** DATA SHOWN follows **
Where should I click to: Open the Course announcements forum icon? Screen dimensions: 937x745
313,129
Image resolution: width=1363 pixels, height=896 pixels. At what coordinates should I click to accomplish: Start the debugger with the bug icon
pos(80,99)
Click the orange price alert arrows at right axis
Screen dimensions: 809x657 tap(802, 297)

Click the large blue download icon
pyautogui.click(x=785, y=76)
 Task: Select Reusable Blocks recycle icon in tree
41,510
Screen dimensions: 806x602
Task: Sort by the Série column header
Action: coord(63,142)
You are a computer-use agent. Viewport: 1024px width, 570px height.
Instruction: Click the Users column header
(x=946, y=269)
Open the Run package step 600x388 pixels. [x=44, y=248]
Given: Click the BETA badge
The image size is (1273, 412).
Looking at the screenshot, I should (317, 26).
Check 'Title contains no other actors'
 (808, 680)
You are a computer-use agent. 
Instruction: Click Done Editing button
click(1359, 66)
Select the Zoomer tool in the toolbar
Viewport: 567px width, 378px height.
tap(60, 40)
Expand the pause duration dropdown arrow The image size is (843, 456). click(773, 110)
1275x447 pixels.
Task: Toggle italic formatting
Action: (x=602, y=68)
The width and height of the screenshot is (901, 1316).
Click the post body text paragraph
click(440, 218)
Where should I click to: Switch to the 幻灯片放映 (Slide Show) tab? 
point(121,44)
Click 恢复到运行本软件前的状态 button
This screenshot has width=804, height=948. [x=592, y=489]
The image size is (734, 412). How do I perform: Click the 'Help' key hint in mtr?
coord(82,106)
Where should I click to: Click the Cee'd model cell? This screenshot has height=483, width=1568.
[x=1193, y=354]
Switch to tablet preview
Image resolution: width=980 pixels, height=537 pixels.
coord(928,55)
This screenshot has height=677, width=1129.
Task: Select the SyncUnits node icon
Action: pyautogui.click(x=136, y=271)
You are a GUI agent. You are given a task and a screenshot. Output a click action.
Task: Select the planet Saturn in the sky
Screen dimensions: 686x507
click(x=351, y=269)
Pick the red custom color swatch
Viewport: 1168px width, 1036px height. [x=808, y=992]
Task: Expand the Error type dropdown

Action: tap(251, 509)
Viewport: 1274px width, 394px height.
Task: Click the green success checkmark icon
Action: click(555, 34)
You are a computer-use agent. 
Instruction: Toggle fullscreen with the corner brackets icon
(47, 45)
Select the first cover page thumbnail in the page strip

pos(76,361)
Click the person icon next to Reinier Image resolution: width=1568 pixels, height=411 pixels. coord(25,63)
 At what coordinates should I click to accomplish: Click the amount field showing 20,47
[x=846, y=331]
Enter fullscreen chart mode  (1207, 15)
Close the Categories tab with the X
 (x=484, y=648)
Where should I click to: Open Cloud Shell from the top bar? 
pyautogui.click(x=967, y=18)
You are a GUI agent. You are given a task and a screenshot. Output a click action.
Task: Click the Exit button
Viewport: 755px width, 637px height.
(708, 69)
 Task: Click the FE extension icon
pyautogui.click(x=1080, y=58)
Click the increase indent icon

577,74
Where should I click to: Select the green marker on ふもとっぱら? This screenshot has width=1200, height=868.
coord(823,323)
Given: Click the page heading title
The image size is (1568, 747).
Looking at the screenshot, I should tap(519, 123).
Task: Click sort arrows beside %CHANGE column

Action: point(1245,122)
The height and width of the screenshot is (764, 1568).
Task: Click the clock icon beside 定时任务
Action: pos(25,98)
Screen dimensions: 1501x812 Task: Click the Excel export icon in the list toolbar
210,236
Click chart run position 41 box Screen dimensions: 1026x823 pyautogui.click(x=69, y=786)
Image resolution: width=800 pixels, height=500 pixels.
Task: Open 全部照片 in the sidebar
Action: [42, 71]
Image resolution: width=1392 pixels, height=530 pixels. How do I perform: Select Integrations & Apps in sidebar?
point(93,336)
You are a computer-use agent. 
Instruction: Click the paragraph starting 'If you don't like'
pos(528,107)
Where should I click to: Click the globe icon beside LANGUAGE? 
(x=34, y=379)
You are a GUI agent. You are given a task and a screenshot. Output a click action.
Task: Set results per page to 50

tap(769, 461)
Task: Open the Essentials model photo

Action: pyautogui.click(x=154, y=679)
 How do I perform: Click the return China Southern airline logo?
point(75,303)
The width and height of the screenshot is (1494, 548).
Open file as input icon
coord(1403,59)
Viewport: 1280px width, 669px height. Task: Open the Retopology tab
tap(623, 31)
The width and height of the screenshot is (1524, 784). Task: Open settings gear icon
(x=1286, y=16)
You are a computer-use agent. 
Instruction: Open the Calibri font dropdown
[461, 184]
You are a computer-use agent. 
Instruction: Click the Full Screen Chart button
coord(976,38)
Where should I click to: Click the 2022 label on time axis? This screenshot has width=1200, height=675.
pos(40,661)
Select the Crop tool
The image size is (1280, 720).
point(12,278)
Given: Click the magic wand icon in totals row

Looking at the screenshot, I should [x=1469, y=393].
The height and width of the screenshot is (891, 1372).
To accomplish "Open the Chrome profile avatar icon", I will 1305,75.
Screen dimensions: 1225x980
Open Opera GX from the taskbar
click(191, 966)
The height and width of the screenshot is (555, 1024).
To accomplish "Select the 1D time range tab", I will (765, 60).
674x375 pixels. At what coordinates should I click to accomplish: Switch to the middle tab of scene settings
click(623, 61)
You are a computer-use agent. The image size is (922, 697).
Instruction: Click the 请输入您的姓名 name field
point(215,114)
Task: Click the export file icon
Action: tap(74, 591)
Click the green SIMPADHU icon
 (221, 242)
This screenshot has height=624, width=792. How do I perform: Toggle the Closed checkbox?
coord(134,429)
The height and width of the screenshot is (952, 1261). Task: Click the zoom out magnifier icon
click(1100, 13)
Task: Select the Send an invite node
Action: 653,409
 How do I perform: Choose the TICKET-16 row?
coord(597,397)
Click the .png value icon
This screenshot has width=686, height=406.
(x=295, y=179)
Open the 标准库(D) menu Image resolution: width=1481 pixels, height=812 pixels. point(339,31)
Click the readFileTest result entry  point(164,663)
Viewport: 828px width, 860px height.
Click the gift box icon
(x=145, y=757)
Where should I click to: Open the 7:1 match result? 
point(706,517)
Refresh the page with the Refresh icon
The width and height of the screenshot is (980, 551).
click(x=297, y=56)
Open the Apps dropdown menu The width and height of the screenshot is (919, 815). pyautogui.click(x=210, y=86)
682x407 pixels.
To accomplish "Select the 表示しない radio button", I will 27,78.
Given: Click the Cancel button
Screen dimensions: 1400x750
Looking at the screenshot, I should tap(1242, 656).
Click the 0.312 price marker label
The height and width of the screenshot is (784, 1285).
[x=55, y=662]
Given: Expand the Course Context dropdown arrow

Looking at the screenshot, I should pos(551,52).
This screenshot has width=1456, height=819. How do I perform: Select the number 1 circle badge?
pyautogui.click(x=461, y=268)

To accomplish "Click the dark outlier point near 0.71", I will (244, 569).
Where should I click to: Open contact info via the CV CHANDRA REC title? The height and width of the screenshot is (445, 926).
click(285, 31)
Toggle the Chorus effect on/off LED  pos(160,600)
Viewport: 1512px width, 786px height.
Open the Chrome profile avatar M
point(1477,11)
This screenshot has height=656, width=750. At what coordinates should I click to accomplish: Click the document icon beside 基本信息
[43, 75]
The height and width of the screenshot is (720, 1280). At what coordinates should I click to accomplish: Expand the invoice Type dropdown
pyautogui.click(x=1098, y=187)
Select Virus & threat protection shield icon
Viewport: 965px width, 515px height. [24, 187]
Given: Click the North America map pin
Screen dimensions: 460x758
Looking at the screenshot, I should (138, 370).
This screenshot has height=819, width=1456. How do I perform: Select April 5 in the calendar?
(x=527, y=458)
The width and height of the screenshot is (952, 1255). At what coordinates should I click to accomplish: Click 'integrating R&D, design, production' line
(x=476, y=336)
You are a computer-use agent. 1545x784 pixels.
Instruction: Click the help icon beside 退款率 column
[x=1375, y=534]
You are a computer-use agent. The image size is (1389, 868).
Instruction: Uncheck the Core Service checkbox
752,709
** End of DATA SHOWN **
◆ **ABOUT THIS TASK**: Scan the entries above for the string "will" and copy each line that contains it.

◆ **ANSWER**:
To accomplish "Open the Chrome profile avatar icon", I will 1305,75.
To accomplish "Select the 1D time range tab", I will (765, 60).
To accomplish "Select the 表示しない radio button", I will 27,78.
To accomplish "Click the dark outlier point near 0.71", I will (244, 569).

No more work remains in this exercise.